Another timeless Fourth of July tradition finds citizens all across America gathered on village greens and courthouse steps to listen to these stirring words from the Declaration of Independence: "We hold these Truths to be self-evident, that all Men are created equal, that they are endowed by their Creator with certain unalienable Rights, that among these are Life, Liberty, and the Pursuit of Happiness."

The Declaration of Independence is one of our nation's most precious national treasures. It was on July 4, 1776 -- 223 years ago -- that the members of the Continental Congress gathered at the State House in Philadelphia and voted unanimously to adopt the Declaration. They set the colonies on a course that would lead them to become the greatest democracy in history.

The inspiring language of the Declaration serves to remind us that the rights we enjoy as citizens of the United States did not come without a struggle. Our democracy and our freedom -- as well as the privileges and responsibilities that go along with them -- were hard-fought and hard-won. We read these words each year so that we -- and future generations -- will never forget.
Today, visitors to the Rotunda of the National Archives in Washington can view the original Declaration of Independence, the Constitution and the Bill of Rights -- collectively known as the Charters of Freedom. Each of the pages is preserved in a sealed glass encasement filled with helium. Special filters screen out damaging ultraviolet light, and each night, the Charters are lowered into a reinforced concrete vault. But despite these precautions, state-of-the-art technology developed by NASA indicates that the cases are deteriorating, potentially threatening the documents within them.

Each year, more than a million people view the Charters, taking advantage of a unique opportunity to make a connection with our Founding Fathers and the profound legacy of freedom and responsibility they left us. If future generations are to have the same opportunity, these fragile documents must be preserved.

It was nearly two years ago, in the Rotunda of the National Archives, that the President and I announced our plans for the celebration of the new millennium -- a program that would bring Americans from every corner of the country together to honor our past and imagine our future. Last July, we stood in front of the Star-Spangled Banner at the Smithsonian Institution to kick off our Save America's Treasures program -- a public-private partnership to preserve the treasures that embody our heritage.

This week, we will return to the Archives, where we will announce one of the most important of these projects -- a plan to re-encase the Charters of Freedom and, with the generous support of the AT&T Corporation, to develop new exhibits and educational materials. The long-term plan includes an education center, a gallery, a family history center, restored Rotunda murals, a conference room and a new theater. Once the project is complete, more visitors than ever will be able to view the documents and gain a deeper understanding of their unique influence on our democracy.
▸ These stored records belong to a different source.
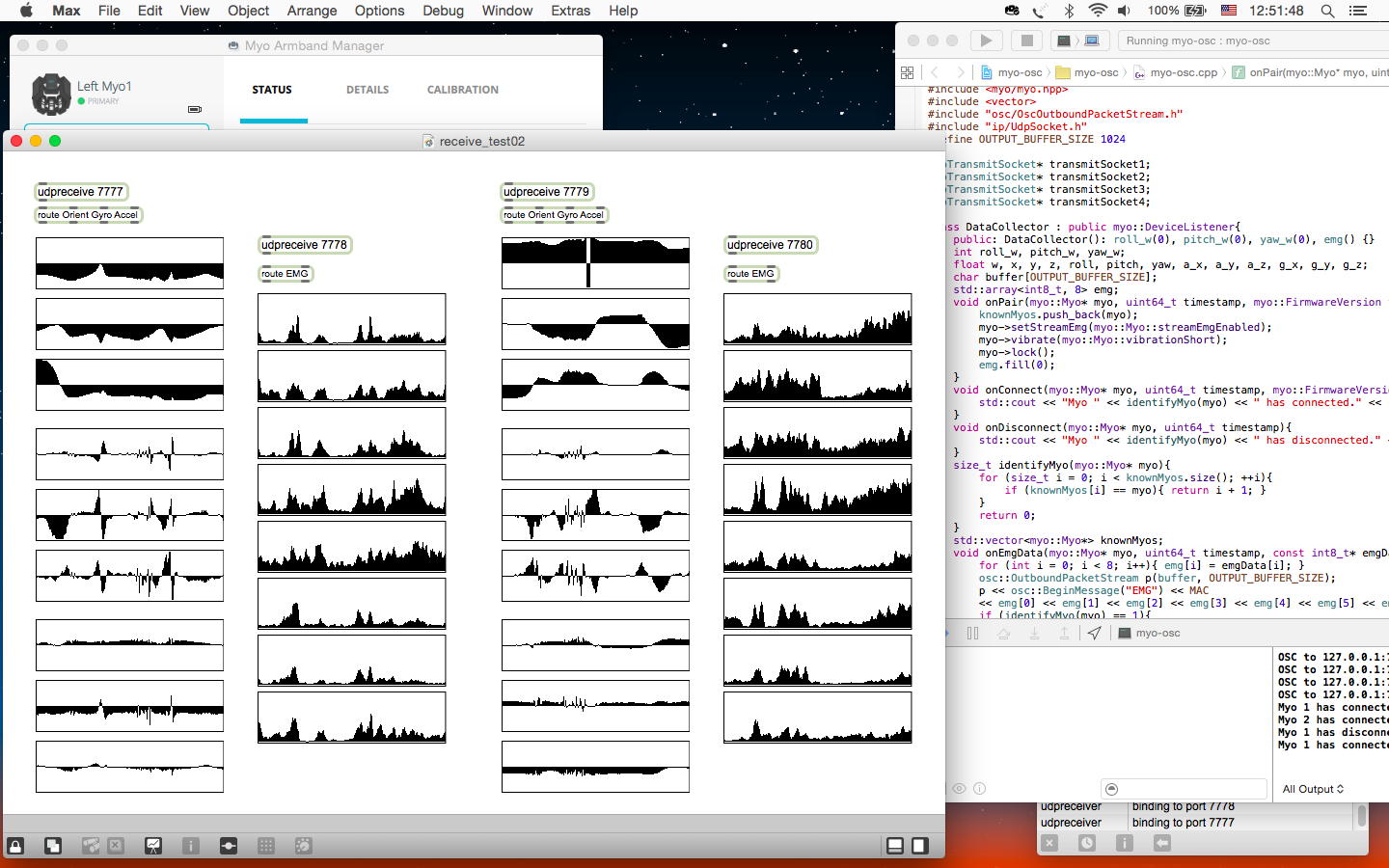Select the udpreceive 7779 object

click(x=546, y=192)
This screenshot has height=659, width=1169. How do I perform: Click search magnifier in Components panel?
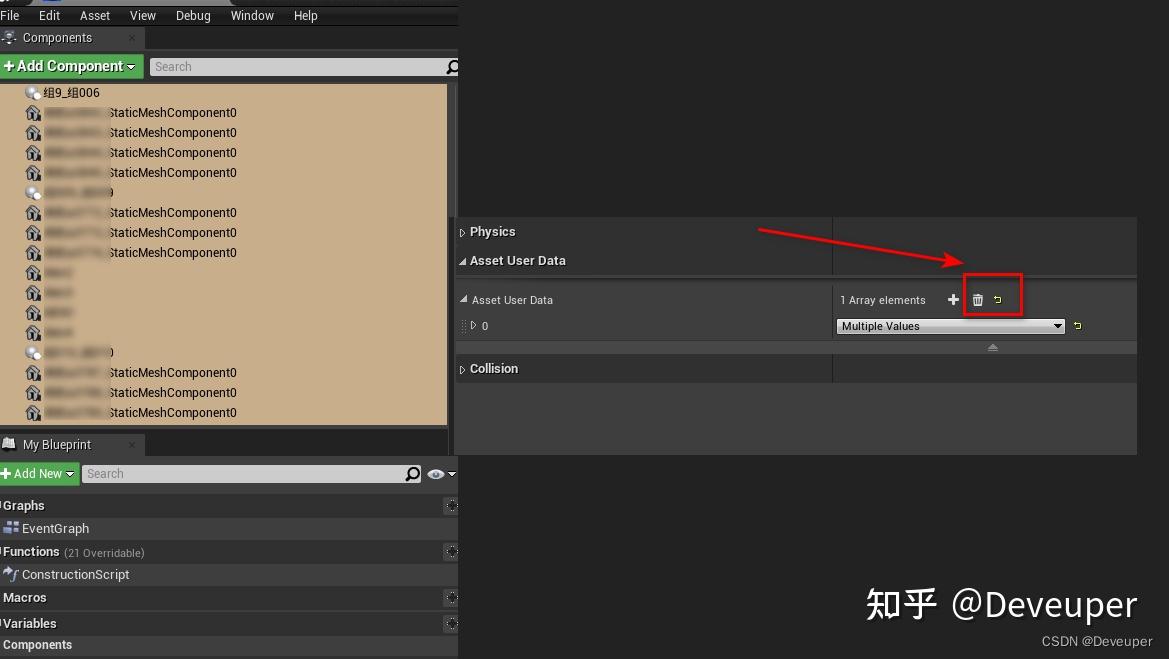[x=451, y=66]
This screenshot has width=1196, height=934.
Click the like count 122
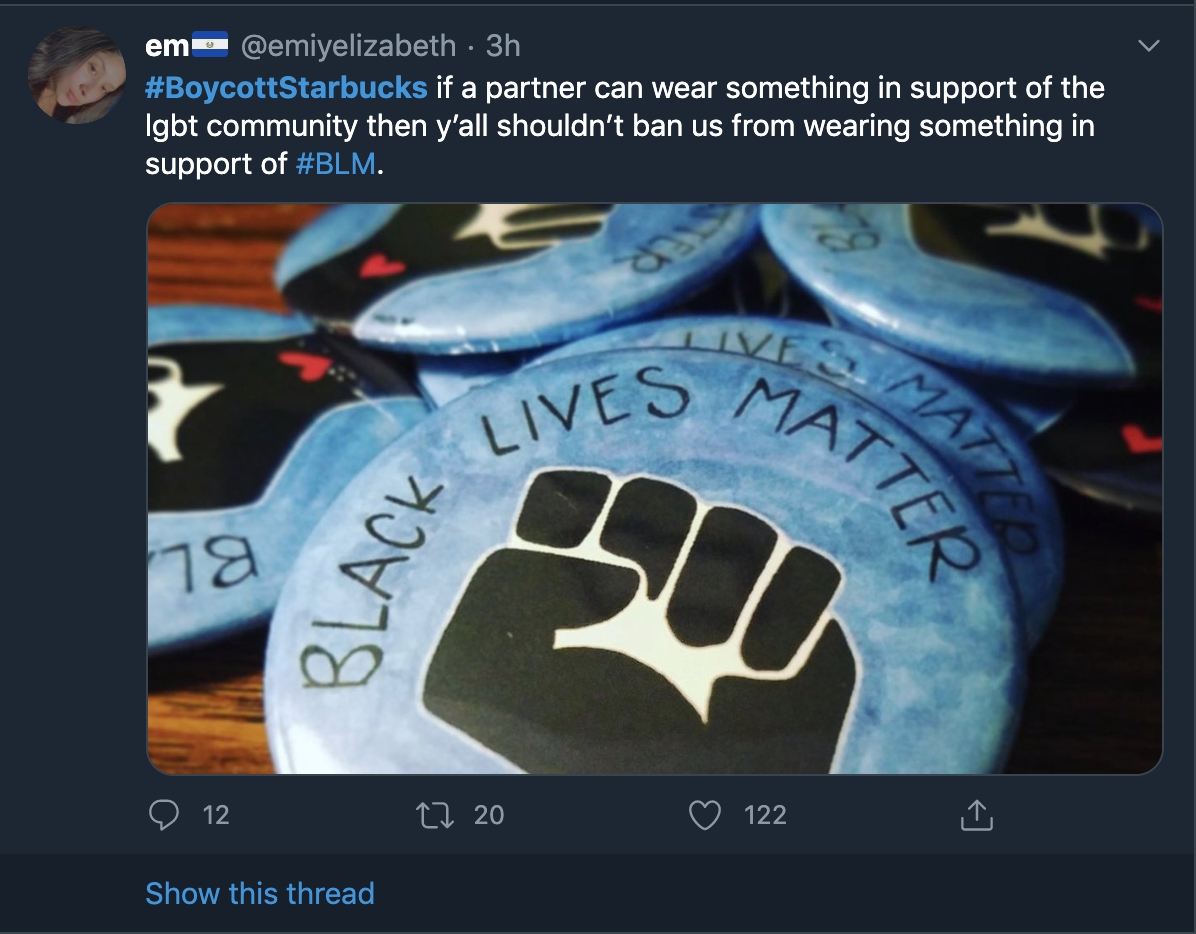(x=765, y=816)

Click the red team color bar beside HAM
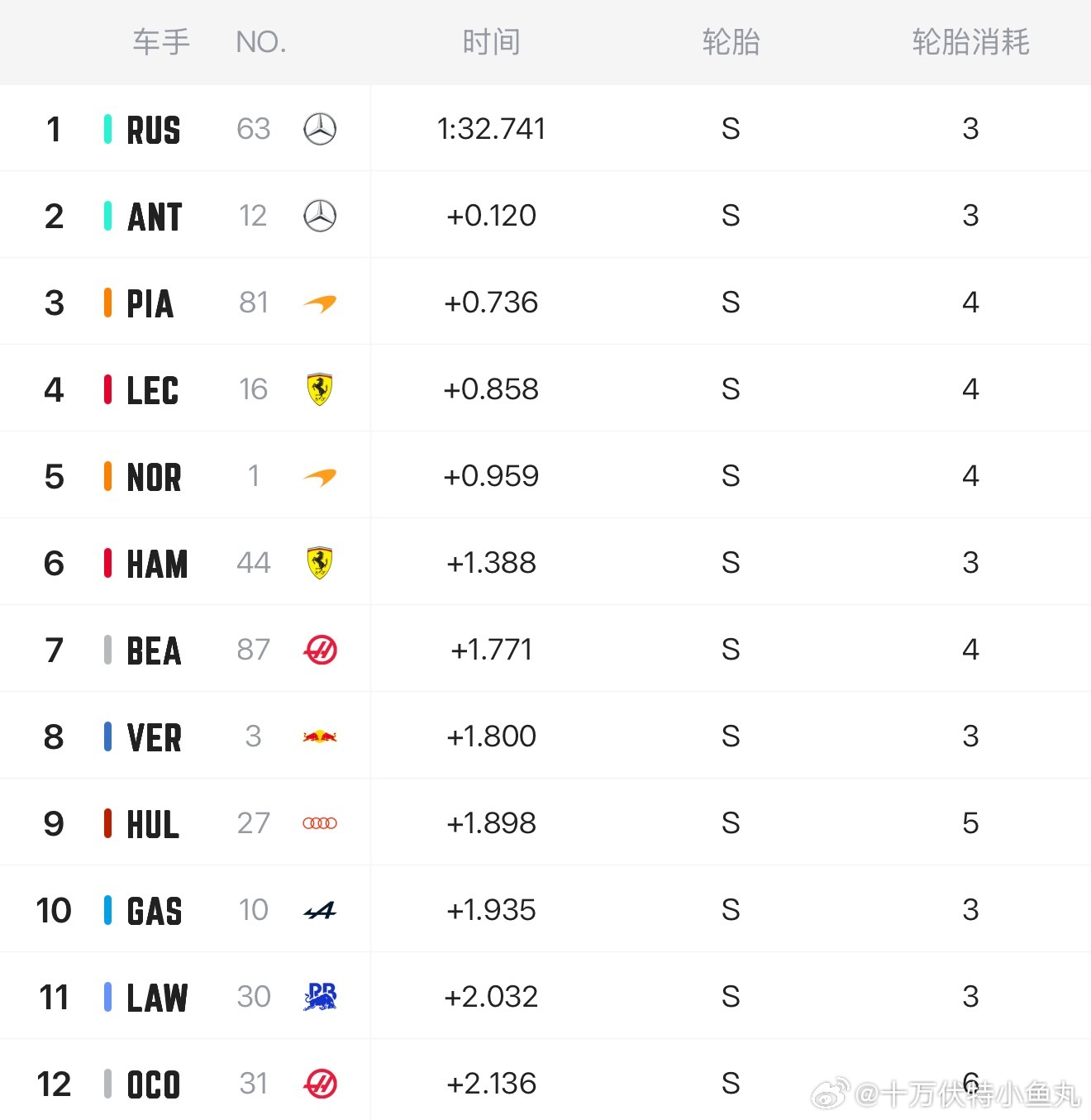(x=107, y=563)
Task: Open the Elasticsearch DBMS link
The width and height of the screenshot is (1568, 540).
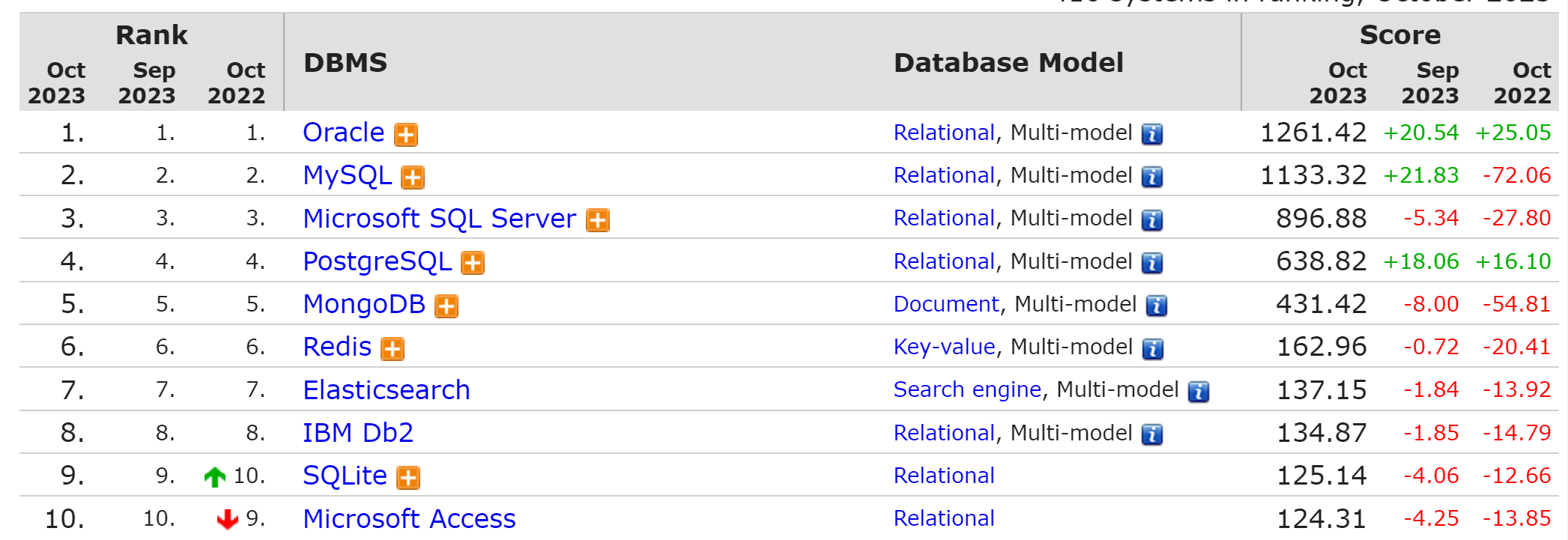Action: click(386, 390)
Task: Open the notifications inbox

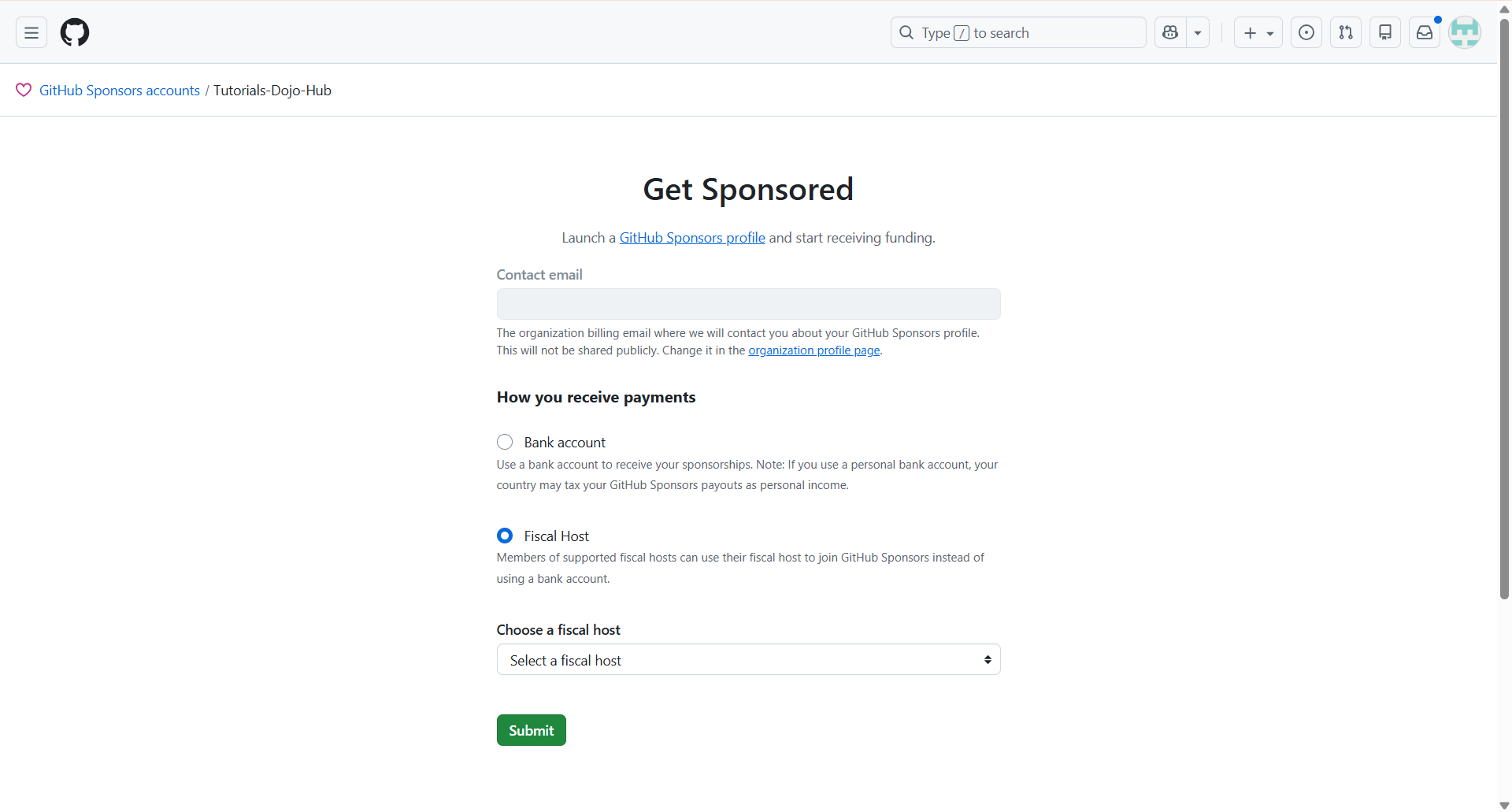Action: (1425, 32)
But I hope they will also gain a greater appreciation of the influence these words have had on other nations. Just before I sat down to write this column, I participated by satellite in an extraordinary conference of political, civic and economic leaders -- all from new and emerging democracies. Hosted by the Republic of Yemen, the program was designed to provide a forum to discuss common hurdles, to highlight success stories and to encourage international commitment to the democratic reform process in these countries. The Republic of Yemen itself offers a remarkable success story. The poorest and most densely populated country on the Arabian peninsula, it has struggled with economic change, social unrest and debilitating poverty. Yet, against these odds, this small country is one of the most democratic countries in the Arab world.

Hard as it is to believe, in the 1970s, there were only 40 democracies in the world. Today, the people of 120 nations are engaged in building societies based on democratic principles. The Fourth of July is a uniquely American holiday, and I hope every American will celebrate with parades and fireworks, ice cream and hot dogs. But I also hope Americans will take this opportunity to wish the citizens of all the emerging democracies of the world success in their struggle for freedom and democracy.

I wish you all a happy Fourth of July.